A number of countries have been reporting accurate cheese production numbers for nearly 40 years. This includes the following list of countries:

  • Argentina

  • Australia

  • Brazil

  • Canada

  • New Mexico

  • New Zealand

  • USA

With the exception of the European Union (EU), the list includes all the major cheese producing countries.

The chart below shows the growth in cheese production year by year for all these countries combined. Starting in 2006, world cheese production started to exceed the normal growth illustrated by the straight line on this chart. By 2008, cheese production was above the straight line growth by a greater amount than ever seen in this nearly 40 year history. There was just too much cheese in the world.

Throughout most of 2008, the U.S. cheese markets were protected by an unusually weak USD which made U.S. cheese cheap on the global market. Dairy producers responded by increasing herd sizes and, thereby, increasing milk production.

The next chart (below) breaks the overall chart (above) for cheese production into its U.S component and the non-U.S component. Both were above the "normal" growth line, but the non-U.S. production was significantly higher (above the long term growth line) than the U.S. cheese production.

So what countries were responsible for this spurt in the growth of cheese production? The U.S. neighbors, Mexico and Canada, have steadily increased production but in an orderly manner, staying close to the long term growth line.

Australia has been erratic, but was below the long term growth line for 2007 and 2008.

The EU27 do not have 40 years of accurate data, but when the 10 years of available data is reviewed, the problems do not seem to be in the EU.

So what countries does that leave?

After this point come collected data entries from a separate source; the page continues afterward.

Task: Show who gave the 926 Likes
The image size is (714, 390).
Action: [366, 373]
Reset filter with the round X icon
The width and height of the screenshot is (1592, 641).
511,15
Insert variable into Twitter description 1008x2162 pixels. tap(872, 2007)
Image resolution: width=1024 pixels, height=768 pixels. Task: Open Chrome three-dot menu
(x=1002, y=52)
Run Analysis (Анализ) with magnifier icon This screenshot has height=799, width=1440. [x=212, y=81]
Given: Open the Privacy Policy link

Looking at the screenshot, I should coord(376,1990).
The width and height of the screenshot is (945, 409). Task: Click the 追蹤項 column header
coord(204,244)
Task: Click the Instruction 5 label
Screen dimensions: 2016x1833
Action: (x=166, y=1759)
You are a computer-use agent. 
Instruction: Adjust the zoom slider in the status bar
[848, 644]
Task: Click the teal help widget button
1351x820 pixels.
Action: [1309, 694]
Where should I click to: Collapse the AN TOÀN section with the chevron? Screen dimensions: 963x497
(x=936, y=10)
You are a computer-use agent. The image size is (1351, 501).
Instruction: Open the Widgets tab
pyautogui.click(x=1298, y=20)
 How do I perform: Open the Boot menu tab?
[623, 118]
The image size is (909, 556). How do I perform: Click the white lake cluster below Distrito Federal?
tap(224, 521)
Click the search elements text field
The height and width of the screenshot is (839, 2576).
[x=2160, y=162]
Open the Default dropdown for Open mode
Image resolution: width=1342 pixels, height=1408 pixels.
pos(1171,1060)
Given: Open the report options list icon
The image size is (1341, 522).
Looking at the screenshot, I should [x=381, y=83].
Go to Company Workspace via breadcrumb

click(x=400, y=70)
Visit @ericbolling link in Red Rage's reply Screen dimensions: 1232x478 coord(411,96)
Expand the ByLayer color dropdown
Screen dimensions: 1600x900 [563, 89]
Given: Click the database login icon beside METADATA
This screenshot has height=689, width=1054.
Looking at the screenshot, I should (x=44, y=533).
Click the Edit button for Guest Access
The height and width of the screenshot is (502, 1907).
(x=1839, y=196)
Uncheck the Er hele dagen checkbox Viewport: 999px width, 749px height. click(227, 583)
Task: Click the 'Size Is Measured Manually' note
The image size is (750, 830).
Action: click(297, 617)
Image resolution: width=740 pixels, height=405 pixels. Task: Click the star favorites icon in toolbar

Argentina, Brazil, and New Zealand are significant contributors to the oversupply of cheese.

What does all this mean?

Given that cheese is a global commodity with standards and interchangeability, the conclusions can only be analyzed in the global market.

The U.S. is cutting back milk production primarily by reducing cow numbers. By sometime in early 2010, cow numbers in the U.S. will probably be back to the early 2007 levels. Will this solve the problem?

As long as there is global excess, the problem will not be solved. There will continue to be too great a supply for the global demand. Prices may improve, although not drastically, until the global equation of supply and demand comes into balance. A return of the weak dollar could temporarily help the U.S., but would probably be temporary.

The only way to win is for the U.S. to become the most efficient cheese making force on the face of the earth. Capitalist ways will bring this about, but it will be painful for the dairy industry. Milk producers must learn how to produce milk protein at the lowest possible cost and cheese making and cheese logistics must become extremely efficient. Genetics, feed, and geography are a few of the key variables.

The U.S. has not consistently won the global price wars. Steel, automobiles, clothing, and information technology are just a few of the industries that have lost to global competitors.

So who is coordinating the efficiency effort for the U.S. dairy industry?